State honors activist who was killed in 1951 bombing
By Times staff writer
Published March 30, 2007
The state of Florida presented Great Floridian awards Wednesday night to former Sen. Connie Mack and, posthumously, to Harry T. Moore, the Mims civil rights leader who was killed in 1951 when a firebomb was placed under his frame house. Moore's daughter, Evangeline, was escorted to the stage by Gov. Charlie Crist in ceremonies at the R.A. Gray Building.
Artist James Gibson of Fort Pierce, one of the Florida Highwaymen painters, received the 2007 arts recognition award.

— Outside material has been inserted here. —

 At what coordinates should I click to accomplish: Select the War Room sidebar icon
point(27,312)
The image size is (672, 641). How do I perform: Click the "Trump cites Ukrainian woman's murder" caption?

The highest cultural award the state can bestow is membership in the Artists Hall of Fame. Wednesday night, as part of Florida Heritage Month, that honor was given to 89-year-old Lawrence Hankins "Hank" Locklin, the country singer-songwriter who had six No. 1 hits and was inducted into the Grand Ole Opry in 1960. As he got the award, he was flanked by Secretary of State Kurt Browning and Crist.
"I'm so happy that the good Lord has given me the beautiful songs that I put together, that he helped me put together," Locklin told the audience.
Locklin is from McLellan, a Panhandle crossroads close to the Alabama state line. His biggest hit, Please Help Me, I'm Fallin', rocketed to No. 1 for 14 straight weeks in 1960 and was rated as the second-most-popular country song in the first 100 years of country music by Billboard magazine.